--- Provided information Enclosed Below ---

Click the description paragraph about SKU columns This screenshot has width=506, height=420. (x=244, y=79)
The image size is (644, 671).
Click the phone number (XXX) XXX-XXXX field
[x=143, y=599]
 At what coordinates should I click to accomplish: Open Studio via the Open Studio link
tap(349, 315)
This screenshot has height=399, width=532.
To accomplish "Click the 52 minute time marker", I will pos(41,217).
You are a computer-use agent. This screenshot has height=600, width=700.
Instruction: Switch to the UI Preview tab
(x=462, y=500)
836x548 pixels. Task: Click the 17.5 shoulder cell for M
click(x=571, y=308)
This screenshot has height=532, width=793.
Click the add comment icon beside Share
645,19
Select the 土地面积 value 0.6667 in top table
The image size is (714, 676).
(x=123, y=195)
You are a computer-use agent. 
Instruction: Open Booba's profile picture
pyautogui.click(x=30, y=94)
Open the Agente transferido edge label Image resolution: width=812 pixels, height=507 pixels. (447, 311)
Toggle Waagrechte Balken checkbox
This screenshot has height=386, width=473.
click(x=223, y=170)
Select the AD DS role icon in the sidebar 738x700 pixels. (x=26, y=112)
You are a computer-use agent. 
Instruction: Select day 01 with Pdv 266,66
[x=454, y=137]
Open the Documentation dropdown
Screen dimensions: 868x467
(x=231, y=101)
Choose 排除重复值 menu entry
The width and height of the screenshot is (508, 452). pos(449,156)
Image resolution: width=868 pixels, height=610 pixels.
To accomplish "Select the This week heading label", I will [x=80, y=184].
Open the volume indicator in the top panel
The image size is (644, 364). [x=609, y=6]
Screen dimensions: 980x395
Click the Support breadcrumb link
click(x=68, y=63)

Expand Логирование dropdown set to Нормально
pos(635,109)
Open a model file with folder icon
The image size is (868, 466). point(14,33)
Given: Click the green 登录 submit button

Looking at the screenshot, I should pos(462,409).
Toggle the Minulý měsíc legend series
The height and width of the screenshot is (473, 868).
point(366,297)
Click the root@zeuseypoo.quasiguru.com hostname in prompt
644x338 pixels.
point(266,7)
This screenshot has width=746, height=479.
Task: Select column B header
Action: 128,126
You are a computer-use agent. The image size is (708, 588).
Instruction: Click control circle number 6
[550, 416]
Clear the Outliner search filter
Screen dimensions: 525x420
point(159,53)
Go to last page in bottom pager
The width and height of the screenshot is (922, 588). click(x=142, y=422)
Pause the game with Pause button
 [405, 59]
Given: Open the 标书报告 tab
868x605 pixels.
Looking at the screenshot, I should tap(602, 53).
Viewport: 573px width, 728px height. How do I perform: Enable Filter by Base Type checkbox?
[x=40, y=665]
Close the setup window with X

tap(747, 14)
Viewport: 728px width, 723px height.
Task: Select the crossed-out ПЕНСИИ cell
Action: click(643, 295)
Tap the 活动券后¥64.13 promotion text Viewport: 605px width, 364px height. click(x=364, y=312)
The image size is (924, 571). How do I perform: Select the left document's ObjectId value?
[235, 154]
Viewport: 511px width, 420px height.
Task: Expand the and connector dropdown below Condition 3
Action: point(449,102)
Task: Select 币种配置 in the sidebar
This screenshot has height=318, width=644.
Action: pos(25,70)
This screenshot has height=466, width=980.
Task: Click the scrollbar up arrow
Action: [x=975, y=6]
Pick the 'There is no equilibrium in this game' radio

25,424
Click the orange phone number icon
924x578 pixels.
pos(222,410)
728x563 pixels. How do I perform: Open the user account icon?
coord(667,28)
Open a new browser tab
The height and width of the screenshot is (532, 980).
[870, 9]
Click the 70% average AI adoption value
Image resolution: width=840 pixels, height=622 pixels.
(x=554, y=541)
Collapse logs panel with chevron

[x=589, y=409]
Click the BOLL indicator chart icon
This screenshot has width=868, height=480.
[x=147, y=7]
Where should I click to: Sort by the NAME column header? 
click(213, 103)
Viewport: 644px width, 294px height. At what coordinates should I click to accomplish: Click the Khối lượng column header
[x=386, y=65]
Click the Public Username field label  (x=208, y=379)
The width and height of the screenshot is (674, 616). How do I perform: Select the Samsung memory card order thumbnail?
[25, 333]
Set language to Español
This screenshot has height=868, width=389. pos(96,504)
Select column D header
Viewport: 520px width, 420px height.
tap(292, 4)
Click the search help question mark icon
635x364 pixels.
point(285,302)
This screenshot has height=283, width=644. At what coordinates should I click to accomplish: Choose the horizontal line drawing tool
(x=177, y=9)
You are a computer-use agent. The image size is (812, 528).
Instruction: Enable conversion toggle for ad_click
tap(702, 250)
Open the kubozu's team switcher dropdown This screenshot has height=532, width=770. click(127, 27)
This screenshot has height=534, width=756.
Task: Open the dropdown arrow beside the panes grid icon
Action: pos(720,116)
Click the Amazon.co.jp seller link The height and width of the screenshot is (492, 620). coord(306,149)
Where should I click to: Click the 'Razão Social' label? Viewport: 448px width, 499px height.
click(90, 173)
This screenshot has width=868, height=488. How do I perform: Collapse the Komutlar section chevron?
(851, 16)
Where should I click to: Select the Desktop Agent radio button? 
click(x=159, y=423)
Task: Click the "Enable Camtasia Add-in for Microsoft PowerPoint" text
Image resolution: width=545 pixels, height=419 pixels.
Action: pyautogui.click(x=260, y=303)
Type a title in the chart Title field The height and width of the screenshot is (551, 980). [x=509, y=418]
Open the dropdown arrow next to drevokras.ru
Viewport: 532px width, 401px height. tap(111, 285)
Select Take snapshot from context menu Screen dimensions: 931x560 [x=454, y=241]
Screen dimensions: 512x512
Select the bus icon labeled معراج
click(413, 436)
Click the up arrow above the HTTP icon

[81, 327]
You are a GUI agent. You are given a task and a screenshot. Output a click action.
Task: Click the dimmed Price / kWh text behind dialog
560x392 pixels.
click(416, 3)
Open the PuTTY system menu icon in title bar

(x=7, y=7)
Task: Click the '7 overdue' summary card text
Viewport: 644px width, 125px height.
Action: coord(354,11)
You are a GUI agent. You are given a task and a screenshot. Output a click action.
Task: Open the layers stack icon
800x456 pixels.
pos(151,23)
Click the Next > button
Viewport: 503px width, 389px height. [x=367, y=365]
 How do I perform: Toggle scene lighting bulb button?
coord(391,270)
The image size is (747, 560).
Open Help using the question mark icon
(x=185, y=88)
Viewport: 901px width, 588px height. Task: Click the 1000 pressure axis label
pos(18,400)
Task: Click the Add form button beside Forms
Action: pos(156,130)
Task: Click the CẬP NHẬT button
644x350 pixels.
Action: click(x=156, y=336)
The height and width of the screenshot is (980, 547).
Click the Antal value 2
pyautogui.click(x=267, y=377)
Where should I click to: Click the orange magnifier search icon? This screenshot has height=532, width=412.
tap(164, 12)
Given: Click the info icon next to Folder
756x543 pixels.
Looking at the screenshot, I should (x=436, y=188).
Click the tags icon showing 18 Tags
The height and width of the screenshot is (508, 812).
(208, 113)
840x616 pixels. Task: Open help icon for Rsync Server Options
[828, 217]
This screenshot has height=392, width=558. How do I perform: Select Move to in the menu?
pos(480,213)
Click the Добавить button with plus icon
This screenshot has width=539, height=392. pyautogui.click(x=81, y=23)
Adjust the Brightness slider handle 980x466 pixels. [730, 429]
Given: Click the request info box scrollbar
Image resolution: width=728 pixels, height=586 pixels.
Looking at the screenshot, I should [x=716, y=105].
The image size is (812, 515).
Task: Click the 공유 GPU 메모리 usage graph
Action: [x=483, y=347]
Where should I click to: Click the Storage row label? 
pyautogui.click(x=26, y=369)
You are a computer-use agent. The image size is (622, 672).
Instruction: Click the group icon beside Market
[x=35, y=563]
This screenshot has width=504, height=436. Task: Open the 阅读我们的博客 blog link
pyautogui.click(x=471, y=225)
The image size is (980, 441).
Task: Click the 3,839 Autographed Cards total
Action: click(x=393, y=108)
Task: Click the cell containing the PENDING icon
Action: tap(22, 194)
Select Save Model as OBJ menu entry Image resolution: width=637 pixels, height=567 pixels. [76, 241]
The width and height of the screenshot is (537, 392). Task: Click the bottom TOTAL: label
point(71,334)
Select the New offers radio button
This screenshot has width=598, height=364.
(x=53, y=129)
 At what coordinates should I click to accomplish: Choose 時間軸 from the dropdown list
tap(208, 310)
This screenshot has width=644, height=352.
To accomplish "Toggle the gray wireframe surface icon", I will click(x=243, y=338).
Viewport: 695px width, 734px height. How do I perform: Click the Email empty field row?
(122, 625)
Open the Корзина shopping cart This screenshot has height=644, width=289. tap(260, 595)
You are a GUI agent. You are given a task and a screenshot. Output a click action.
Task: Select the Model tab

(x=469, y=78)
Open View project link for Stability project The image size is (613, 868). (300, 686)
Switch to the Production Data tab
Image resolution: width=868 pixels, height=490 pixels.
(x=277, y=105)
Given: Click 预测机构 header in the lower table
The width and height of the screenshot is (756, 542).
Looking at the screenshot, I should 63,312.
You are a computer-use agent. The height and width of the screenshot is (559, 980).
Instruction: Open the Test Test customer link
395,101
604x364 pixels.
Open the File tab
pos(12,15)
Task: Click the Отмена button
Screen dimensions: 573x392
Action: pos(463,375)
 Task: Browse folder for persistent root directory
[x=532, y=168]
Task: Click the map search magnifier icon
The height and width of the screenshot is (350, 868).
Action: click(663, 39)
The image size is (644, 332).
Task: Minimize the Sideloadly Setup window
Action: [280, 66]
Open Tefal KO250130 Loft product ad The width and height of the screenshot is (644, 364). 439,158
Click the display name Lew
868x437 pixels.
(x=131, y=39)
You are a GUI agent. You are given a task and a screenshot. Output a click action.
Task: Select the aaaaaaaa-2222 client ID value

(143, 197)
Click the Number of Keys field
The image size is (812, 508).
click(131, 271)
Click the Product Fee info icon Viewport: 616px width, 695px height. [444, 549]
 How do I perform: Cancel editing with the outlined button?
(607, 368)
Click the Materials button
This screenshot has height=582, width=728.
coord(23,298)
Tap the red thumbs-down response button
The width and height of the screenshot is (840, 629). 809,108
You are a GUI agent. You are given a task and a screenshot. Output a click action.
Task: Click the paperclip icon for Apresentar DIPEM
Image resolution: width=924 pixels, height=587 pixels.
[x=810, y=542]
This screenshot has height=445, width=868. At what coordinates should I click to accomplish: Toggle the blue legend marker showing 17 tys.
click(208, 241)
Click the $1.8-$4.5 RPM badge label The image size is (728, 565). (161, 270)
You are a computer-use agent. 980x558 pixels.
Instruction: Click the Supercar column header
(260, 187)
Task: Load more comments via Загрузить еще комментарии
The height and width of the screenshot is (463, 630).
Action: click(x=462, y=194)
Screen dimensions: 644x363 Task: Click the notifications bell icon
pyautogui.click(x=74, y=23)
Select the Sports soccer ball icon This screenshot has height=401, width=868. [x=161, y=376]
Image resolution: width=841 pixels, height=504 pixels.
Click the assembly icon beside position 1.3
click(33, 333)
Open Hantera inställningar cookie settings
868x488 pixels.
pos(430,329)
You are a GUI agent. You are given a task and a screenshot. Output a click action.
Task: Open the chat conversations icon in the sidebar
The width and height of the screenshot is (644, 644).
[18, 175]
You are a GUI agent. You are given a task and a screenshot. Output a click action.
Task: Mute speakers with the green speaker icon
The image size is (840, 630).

--- End of Enclosed Provided information ---

Exercise aim
In the material above, locate the line containing "Open the Agente" and the line containing "Tap the 活动券后¥64.13". Transcribe exactly those two lines and every line between them, and nothing more.

Written response
Open the Agente transferido edge label Image resolution: width=812 pixels, height=507 pixels. (447, 311)
Toggle Waagrechte Balken checkbox
This screenshot has height=386, width=473.
click(x=223, y=170)
Select the AD DS role icon in the sidebar 738x700 pixels. (x=26, y=112)
You are a computer-use agent. 
Instruction: Select day 01 with Pdv 266,66
[x=454, y=137]
Open the Documentation dropdown
Screen dimensions: 868x467
(x=231, y=101)
Choose 排除重复值 menu entry
The width and height of the screenshot is (508, 452). pos(449,156)
Image resolution: width=868 pixels, height=610 pixels.
To accomplish "Select the This week heading label", I will [x=80, y=184].
Open the volume indicator in the top panel
The image size is (644, 364). [x=609, y=6]
Screen dimensions: 980x395
Click the Support breadcrumb link
click(x=68, y=63)

Expand Логирование dropdown set to Нормально
pos(635,109)
Open a model file with folder icon
The image size is (868, 466). point(14,33)
Given: Click the green 登录 submit button

Looking at the screenshot, I should pos(462,409).
Toggle the Minulý měsíc legend series
The height and width of the screenshot is (473, 868).
point(366,297)
Click the root@zeuseypoo.quasiguru.com hostname in prompt
644x338 pixels.
point(266,7)
This screenshot has width=746, height=479.
Task: Select column B header
Action: 128,126
You are a computer-use agent. The image size is (708, 588).
Instruction: Click control circle number 6
[550, 416]
Clear the Outliner search filter
Screen dimensions: 525x420
point(159,53)
Go to last page in bottom pager
The width and height of the screenshot is (922, 588). click(x=142, y=422)
Pause the game with Pause button
 [405, 59]
Given: Open the 标书报告 tab
868x605 pixels.
Looking at the screenshot, I should tap(602, 53).
Viewport: 573px width, 728px height. How do I perform: Enable Filter by Base Type checkbox?
[x=40, y=665]
Close the setup window with X

tap(747, 14)
Viewport: 728px width, 723px height.
Task: Select the crossed-out ПЕНСИИ cell
Action: click(643, 295)
Tap the 活动券后¥64.13 promotion text Viewport: 605px width, 364px height. click(x=364, y=312)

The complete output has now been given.